Biden’s bank regulator pick at risk after tough Senate grilling

Joe Biden’s nominee to lead a top US bank regulator was at risk of being rejected by the Senate after facing a wave of attacks from Republicans and scepticism from some Democrats during a hearing on Thursday.

Saule Omarova was chosen by the president to head the Office of the Comptroller of the Currency, which supervises national banks including Bank of America and Wells Fargo.

She has been one of Biden’s most contentious economic and financial appointments because of her harsh criticism of Wall Street as well as her upbringing in the Soviet Union, having been born in what is now known as Kazakhstan.

Biden has pressed ahead with Omarova’s nomination despite the mounting opposition in recent weeks, but her confirmation seemed in jeopardy as she testified before the Senate banking committee on Thursday.

The most intense and personal grilling came from Republican senators who accused her of being a communist.

“I don’t know whether to call you ‘professor’ or ‘comrade’,” quipped John Kennedy, the Republican senator from Louisiana. Pat Toomey, the top Republican on the panel, said she would “end banking as we know it” and criticised Omarova’s undergraduate thesis on Karl Marx as evidence that she was a “radical” choice.

At one point, Omarova responded: “I am not a communist. I do not subscribe to that ideology. I could not choose where I was born . . . My family suffered under the communist regime.”

Two moderate Democrats also expressed scepticism, a troubling sign for Omarova’s prospects of confirmation in a Senate that is evenly split between Republicans and Democrats.

Both Jon Tester, a Democratic senator from Montana, and Mark Warner, a Democratic senator from Virginia, voiced concerns about Omarova’s previous criticism of aspects of a 2018 bill they had championed, which relaxed regulations for community banks.

“I’m sorry you had to face what I see as unfair attacks,” Tester said. “I do, however, have some significant concerns about positions that you have taken, including as a witness before this banking committee related to our financial system, bank regulation and legislation related to the OCC.”

Warner added that he was “pretty disappointed” by her stance on the community banking law.

Omarova said she had expressed her concerns that it could inadvertently weaken supervision of some of the country’s biggest lenders, but insisted she supported the act and would implement it if confirmed.

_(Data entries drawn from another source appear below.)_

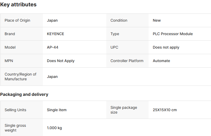Image resolution: width=211 pixels, height=136 pixels.
Task: Click the Packaging and delivery heading
Action: click(x=24, y=94)
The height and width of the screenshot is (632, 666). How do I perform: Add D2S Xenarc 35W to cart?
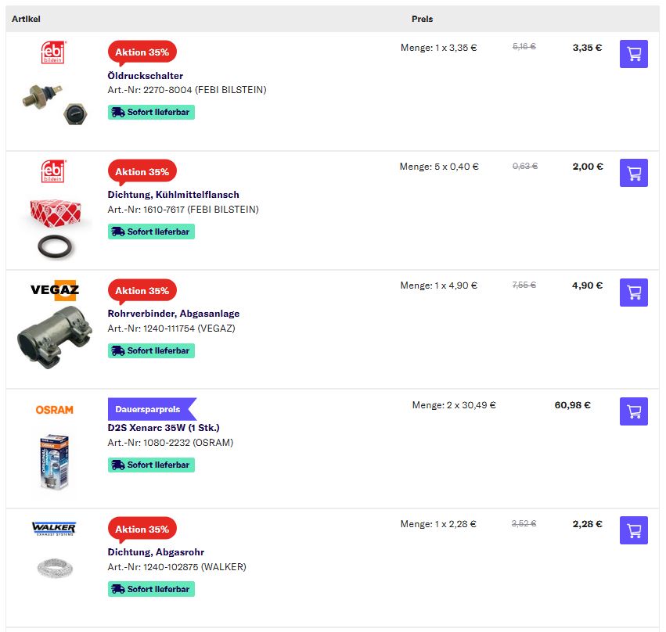point(633,411)
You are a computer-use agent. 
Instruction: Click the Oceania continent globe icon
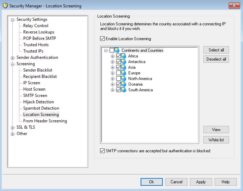[123, 84]
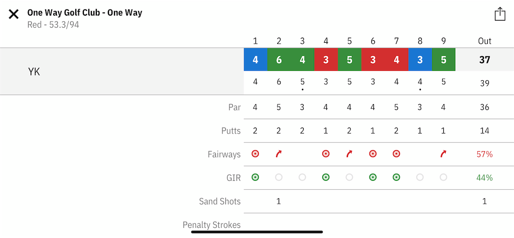Open hole 2 green score cell showing 6
The width and height of the screenshot is (514, 238).
click(279, 60)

“I testified in connection S. 2155 to express my deep concern about inadvertently loosening regulatory oversight of the largest financial institutions that engage in high risk-trading operations that do not necessarily follow the traditional relational banking model,” she said.

However, her responses did not appear to fully quell Democratic worries over her nomination. Tester said he was also concerned by her proposal for a state-backed national investment authority, which could decide which sectors of the economy to lend money to.

“Do you see how risky that is to make that statement?” he asked her. “With one person making that potential decision . . . and you are a one-man shop. Do you see how dangerous that could be?”

Supporters of Omarova’s nomination repeatedly decried the Republican attacks on her, with Sherrod Brown, the Democratic chair of the Senate banking committee, saying she had been victim of “vile tactics” throughout the process.

“That’s how Republicans turn a qualified woman into a Marxist bogeyman,” Brown said. “Now we know what happens when Trumpism meets McCarthyism.”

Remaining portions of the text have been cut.